E’ però ingiusto relegare la battuta a semplice gaffe, o utilizzarla per un mero attacco politico: nella sostanza, e al netto del modo barbaro di esprimersi, siamo sicuri che Lollobrigida sia pienamente nel torto?

E’ in effetti da qualche tempo che sto rimuginando sul progetto del Governo, a quanto sembra benedetto più dalle opposizioni che dagli alleati, di aprire le frontiere italiane a un certo numero di cittadini extracomunitari desiderosi di trasferirsi entro i nostri confini. Vista in modo neutro si tratta di una buona idea, il classico ‘decreto flussi’ che si propone di normare l’accesso al nostro Paese senza lasciare che a stabilire chi e quanti siano le organizzazioni criminali: quello che preoccupa, però, è lo scopo ultimo che sembra animare questa iniziativa. Che non è tanto quella della ‘sostituzione etnica’, che è una sciocchezza, ma quella di procurare all’Italia una quota di lavoratori a buon mercato che possano impiegarsi in quei lavori che, quante volte l’abbiamo detto o sentito dire, i nostri connazionali non vogliono più fare.

Non so a voi ma a me questa cosa non torna. Possibile che nessuno si domandi perché gli italiani non vogliano raccogliere pomodori per quattro soldi? Perché non accettino di vivere stipati in miniappartamenti, senza garanzie e tutele? Forse perché mediamente un italiano nato e cresciuto qui ha una rete di protezione, una famiglia, dei contatti che gli permettono comunque, quale che sia la sua condizione economica, di mettere assieme il pranzo con la cena senza accettare l’inaccettabile. Non sarà che stiamo pensando, più che alla sostituzione etnica, all’importazione degli schiavi?

E mi sorprende che pochi, forse nessuno, stia alzando la mano da sinistra per chiedere spiegazioni. Sembra quasi che l’equazione stranieri uguale risorse stia diventando per il mondo progressista un mantra così radicato da essere impermeabile a ogni considerazione critica: è proprio questa la strada che desideriamo percorrere? Importare manovali a basso prezzo spacciandola per misericordia?

Bisogna sempre fare attenzione a quello che si desidera, dice il saggio, perché potrebbe avverarsi: riempire le aziende di operai con scarse pretese economiche e contrattuali, abituati ai rigori della fame e della privazione, è un’idea geniale, vista da un membro di Confindustria, ma molto pericolosa osservata dal punto di vista sindacale.

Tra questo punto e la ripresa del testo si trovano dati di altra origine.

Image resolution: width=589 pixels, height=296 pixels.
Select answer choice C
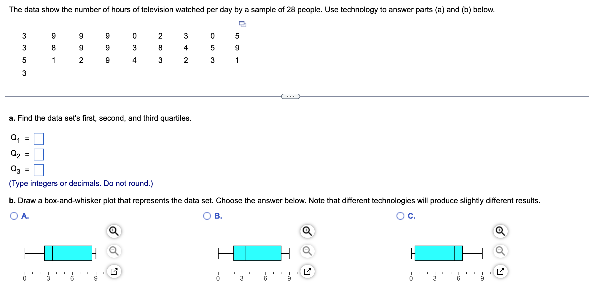click(x=400, y=216)
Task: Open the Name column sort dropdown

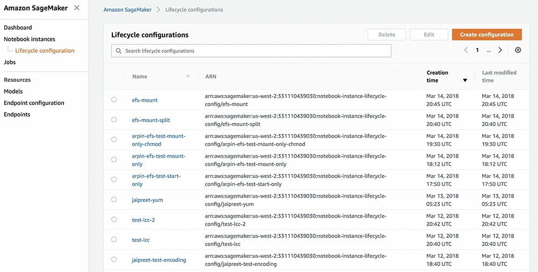Action: (188, 76)
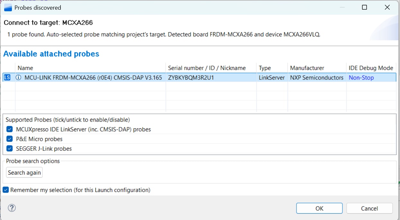Uncheck MCUXpresso IDE LinkServer probes

tap(9, 129)
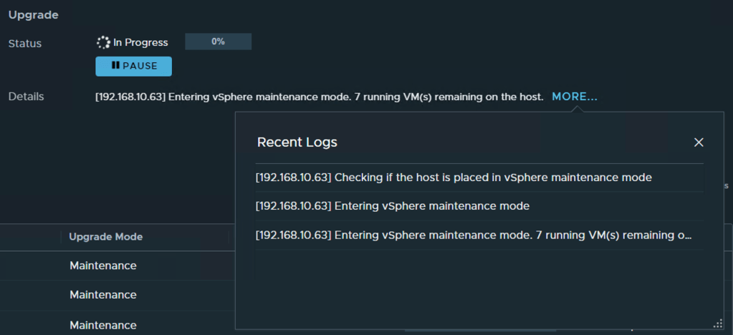Select the second 'Entering vSphere maintenance mode' log

click(393, 206)
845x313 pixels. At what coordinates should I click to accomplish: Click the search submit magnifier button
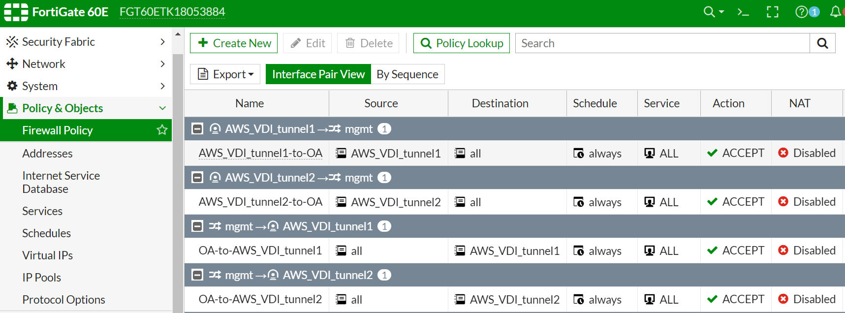pos(822,43)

Una simile operazione, oltre a riempire le campagne di nuovi disperati, ora forse protetti da un penoso contratto che si dirà, è sempre meglio di niente, avrebbe l’effetto di comprimere ulteriormente i diritti, alimentando la competizione al ribasso nel segmento più fragile della forza lavoro.

Agli occhi di un giovanotto che vive alla periferia di Accra o della martoriata Khartum, la prospettiva di un biglietto di sola andata per l’Italia, quale che sia il prezzo da pagare in loco, può sembrare una fortuna, ma non renderebbe il bel Paese, dove tradizionalmente vive ‘brava gente’, tanto diverso dalla rutilante Dubai, edificata in quattro e quattr’otto da un esercito di operai del Bangladesh, dell’India o del Pakistan pagati con un tozzo di pane. E’ vero che da noi non esiste la Kafala, il sistema di patronaggio arabo che somiglia vagamente al servaggio medievale, ma è anche vero che pur in presenza di una bella Costituzione, dello Statuto dei diritti del lavoratori e di molti contratti collettivi di lavoro, il rischio di abbassare al minimo le pretese della domanda è molto alto. Un rischio che sarebbero proprio i più deboli a sostenere.

Forse è giunto il momento di moderare le battaglie sui diritti civili, che sono certo cruciali nella costruzione di un Paese più giusto, per concentrarci su quelle per i diritti sociali: quella competizione verticale che getta fiato sul collo anche a chi si trova più in alto di noi e non solo alla persona che abbiamo a fianco. A furia di accapigliarci giù in basso non ci stiamo rendendo conto che nessuno si prende il disturbo di mettere in discussione ciò che dovrebbe importarci davvero: perché guadagniamo tutti così poco, per esempio? Perché ci sono lavori che faremmo solo se giunti all’ultimo stadio della disperazione?

Proviamo a risolvere i temi che stanno sul fondo di queste domande: faremo un favore anche ai migranti che diventeranno i nostri nuovi connazionali.